Aside from drivers, the industry is short dispatchers, administration staff and heavy-duty mechanics.

“As consumers we are seeing the results of that on the store shelves,” Ewart said.

Immigration is a piece of the solution but not all of it, she added. The industry is trying to work with high schools to encourage a next generation. And 10 women each year participate in the Women Shifting Gears program, designed to show them what trucking is like.

“Employers are starting to change their thought process around flexible working environments because I think there is an image and a perception that ‘I’m not ever home’ and it’s always about long haul,” she said.
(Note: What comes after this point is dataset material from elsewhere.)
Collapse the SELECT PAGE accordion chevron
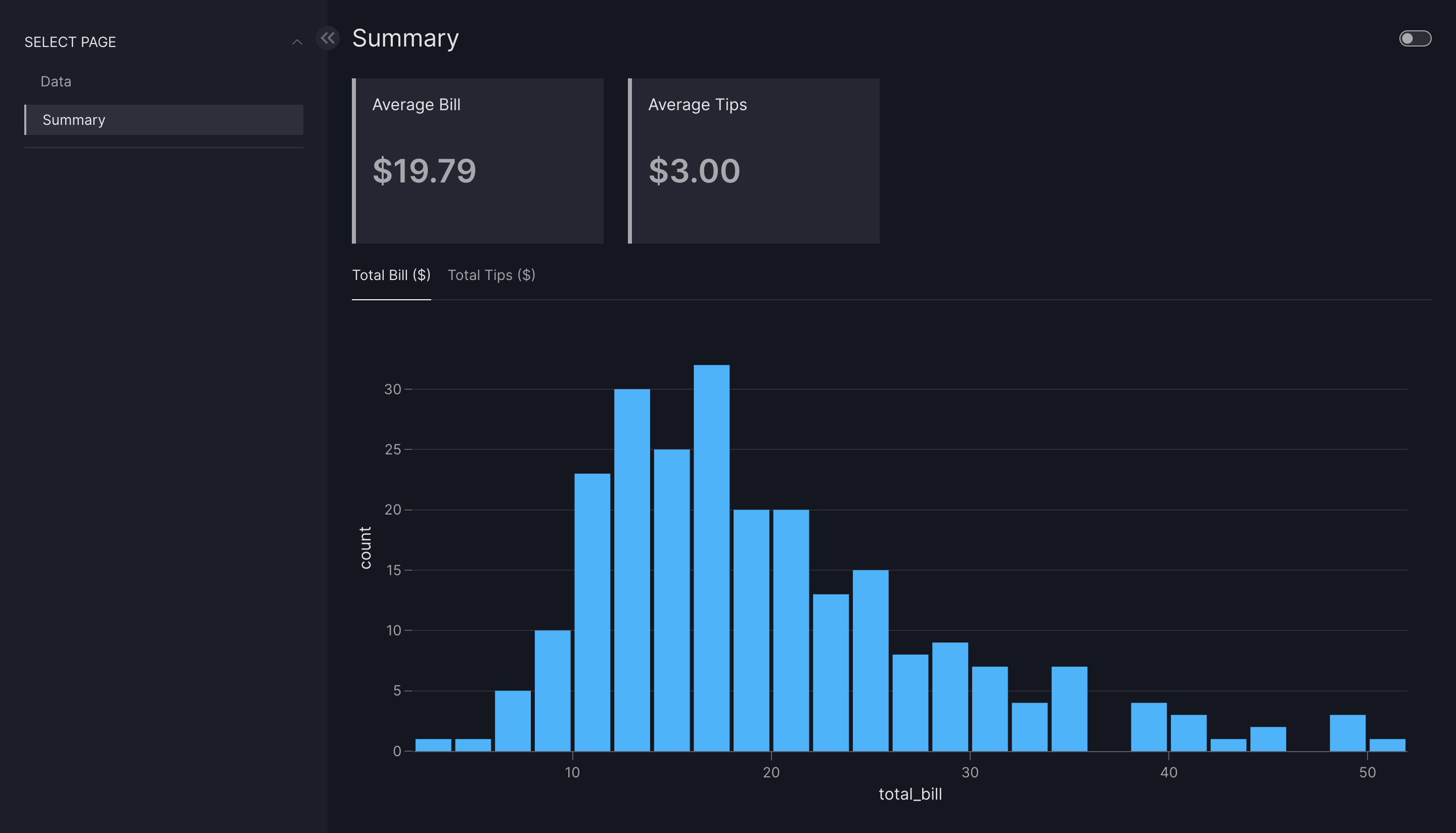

Some companies are switching drivers part-way through routes to lessen those long hauls and time away from home, Ewart said.

Przednowek said the railroads have similar issues. He noted some of the densest traffic areas are those in remote parts of northern Alberta and British Columbia.
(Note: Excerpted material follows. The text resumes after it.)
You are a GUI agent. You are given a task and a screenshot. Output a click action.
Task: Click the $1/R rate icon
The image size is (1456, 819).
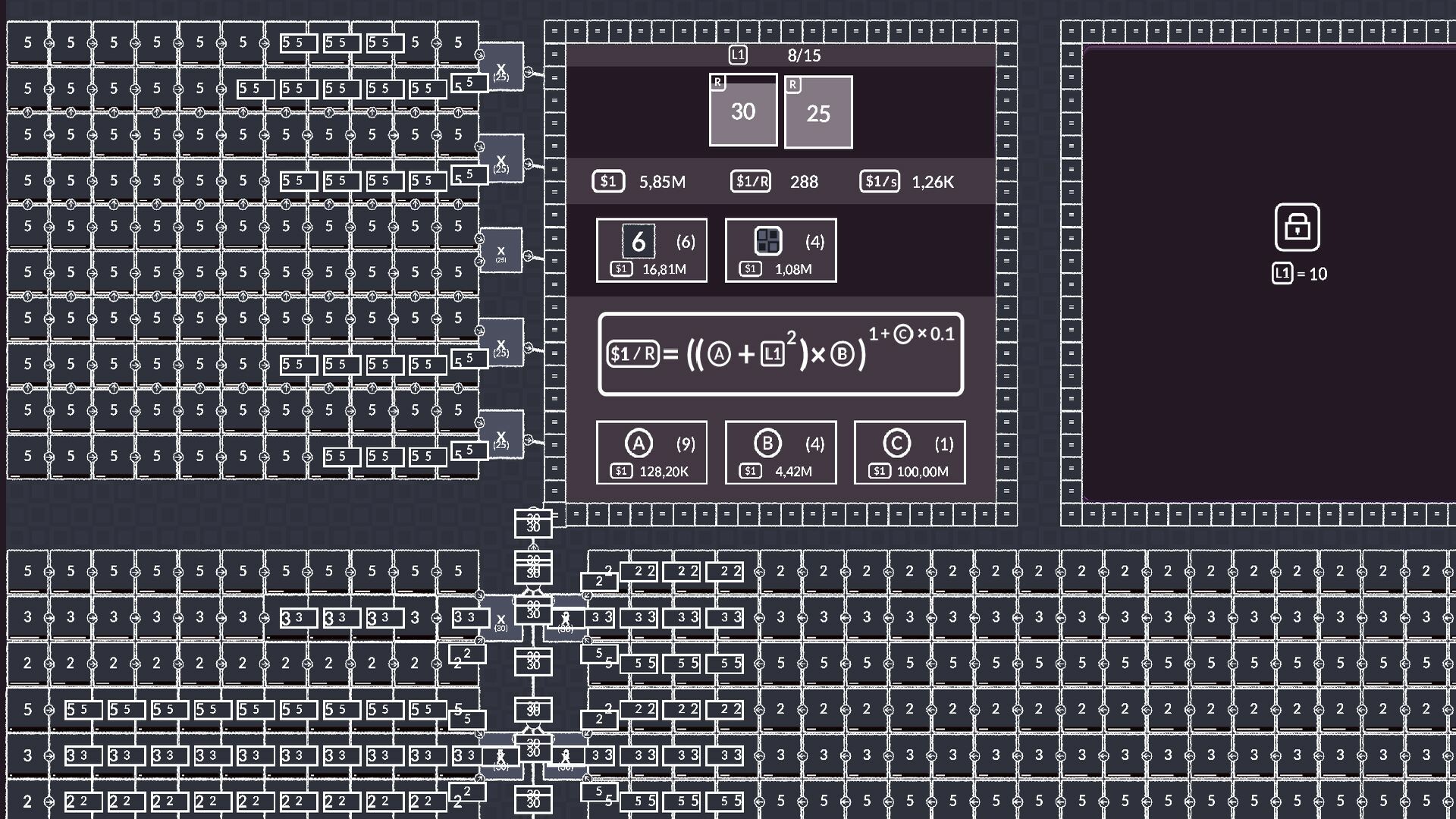[749, 181]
“That’s not for everyone,” he said.

The jobs pay well but families also have to consider access to schools and services and it becomes more difficult to recruit.

The training alone takes six to nine months, depending on the job.

“People are making individual decisions about work life balance and what it is they want to get out of employment,” he said.

Kenric Exner, general manager of multimodal logistics and trade execution at Viterra, said jobs aren’t just about salary anymore.

“People’s value propositions have drastically changed over the last 18 months,” he said.

But he said working in agriculture is rewarding and offers opportunities if they can just get workers to the industry in the first place.

Przednowek said technology offers some solutions. For example, right now track inspection involves a high rail vehicle, with a driver, moving at 15 to 20 mph on track where traffic is stopped at both ends to look for visual defects.

“If we could put special box cars filled with all kinds of technology in there to do that at the same time and do it in the middle of a merchandise train at track speed, which can be up to 50 or 60 mph, you’re adding capacity to the supply chain,” he said.

Exner said many supply chain issues are affecting the industry. Multimodal in particular has had a very challenging year. Carriers don’t want containers to come inland and would rather keep them at port to get them back overseas.

He said technology such as loop tracks, high-capacity cars and larger trains all help grain move better.

Panel moderator Cherilyn Jolly-Nagel asked how agriculture is to help Canada recover from COVID if infrastructure is a decade behind where it needs to be.

Przednowek said some capacity constraint is geographic and some is commercially driven. Markets like Eastern Europe and Russia were once big buyers and now the Pacific region is driving demand.

Between 15 and 17 million tonnes of grain used to move through Thunder Bay and the St. Lawrence River, he said. That capacity is significantly underutilized today, but the industry should be making the most of it.

Exner said that the burgeoning domestic crush capacity for canola will change trade patterns again.

“Things will open up to the east,” he predicted.

“The whole crush footprint and the whole process of expansion will change how we move product. It’s going to change the pipeline.”

Jolly-Nagel said she would like to see a yellow canola flower painted on the black tank cars so that people could identify canola oil moving by rail.

The panel identified other challenges ahead, including the federal plan for zero emissions by 2030. Ewart said she didn’t know how heavy and medium-sized trucks could become electric in the Saskatchewan climate.

Przednowek said CN has pilot programs underway using higher blends of biodiesel or renewable diesel in its engines.